Ferromagnetism in dilute magnetic semiconductors through defect engineering: Li-doped ZnO

J B Yi; C C Lim; G Z Xing; H M Fan; L H Van; S L Huang; K S Yang; X L Huang; X B Qin; B Y Wang; T Wu; L Wang; H T Zhang; X Y Gao; T Liu; A T S Wee; Y P Feng; J Ding

doi:10.1103/PhysRevLett.104.137201

Ferromagnetism in dilute magnetic semiconductors through defect engineering: Li-doped ZnO

Phys Rev Lett. 2010 Apr 2;104(13):137201. doi: 10.1103/PhysRevLett.104.137201. Epub 2010 Mar 29.

Authors

J B Yi¹, C C Lim, G Z Xing, H M Fan, L H Van, S L Huang, K S Yang, X L Huang, X B Qin, B Y Wang, T Wu, L Wang, H T Zhang, X Y Gao, T Liu, A T S Wee, Y P Feng, J Ding

Affiliation

¹ Department of Materials Science and Engineering, National University of Singapore, 119260, Singapore. mseyj@nus.edu.sg

PMID: 20481907
DOI: 10.1103/PhysRevLett.104.137201

Abstract

We demonstrate, both theoretically and experimentally, that cation vacancy can be the origin of ferromagnetism in intrinsic dilute magnetic semiconductors.
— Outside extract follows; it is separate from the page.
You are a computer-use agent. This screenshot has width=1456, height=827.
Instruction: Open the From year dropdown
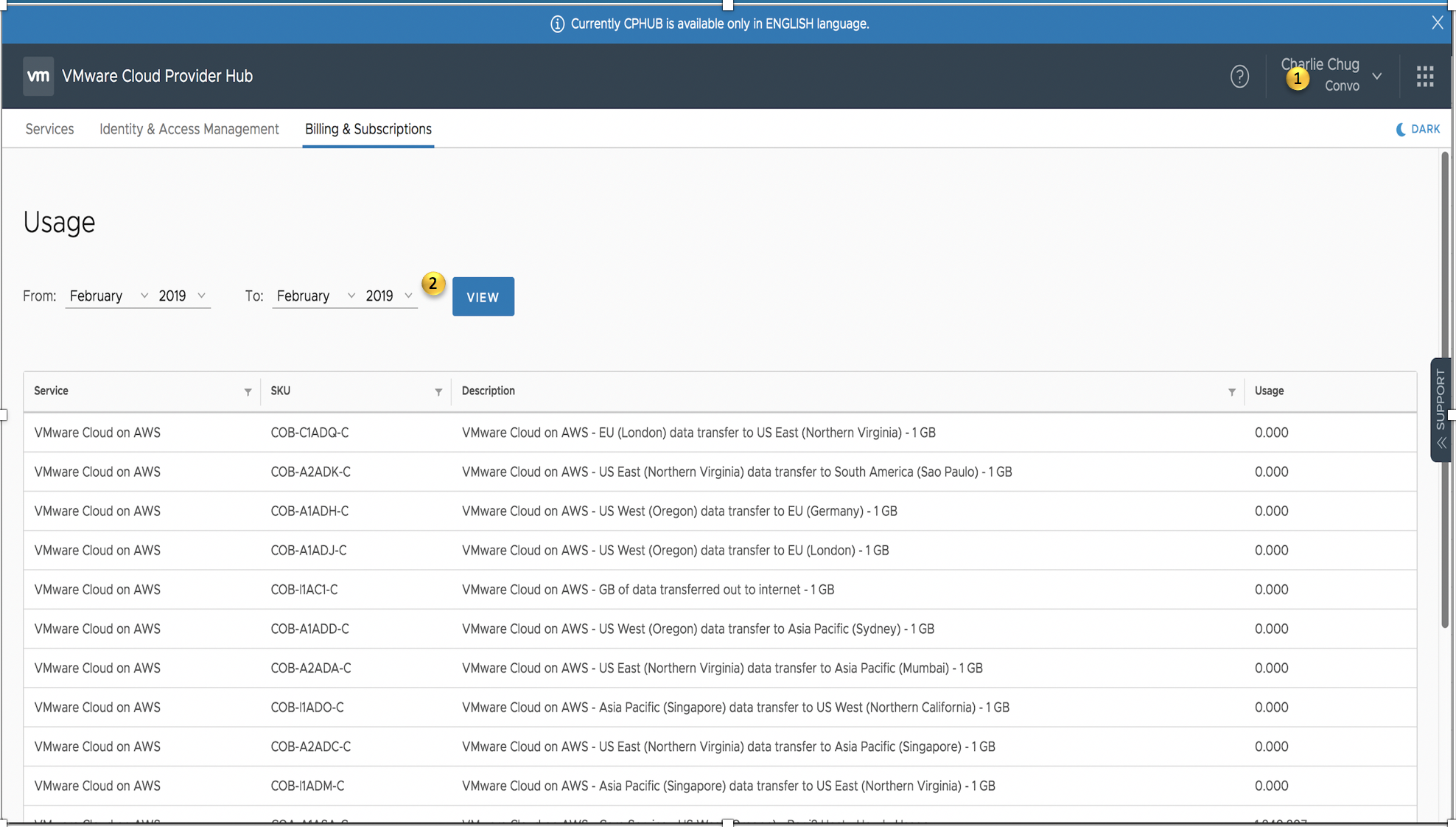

The vacancies can be controlled to tune the ferromagnetism. Using Li-doped ZnO as an example, we found that while Li itself is nonmagnetic, it generates holes in ZnO, and its presence reduces the formation energy of Zn vacancy, and thereby stabilizes the zinc vacancy. Room temperature ferromagnetism with p type conduction was observed in pulsed laser deposited ZnO:Li films with certain doping concentration and oxygen partial pressure.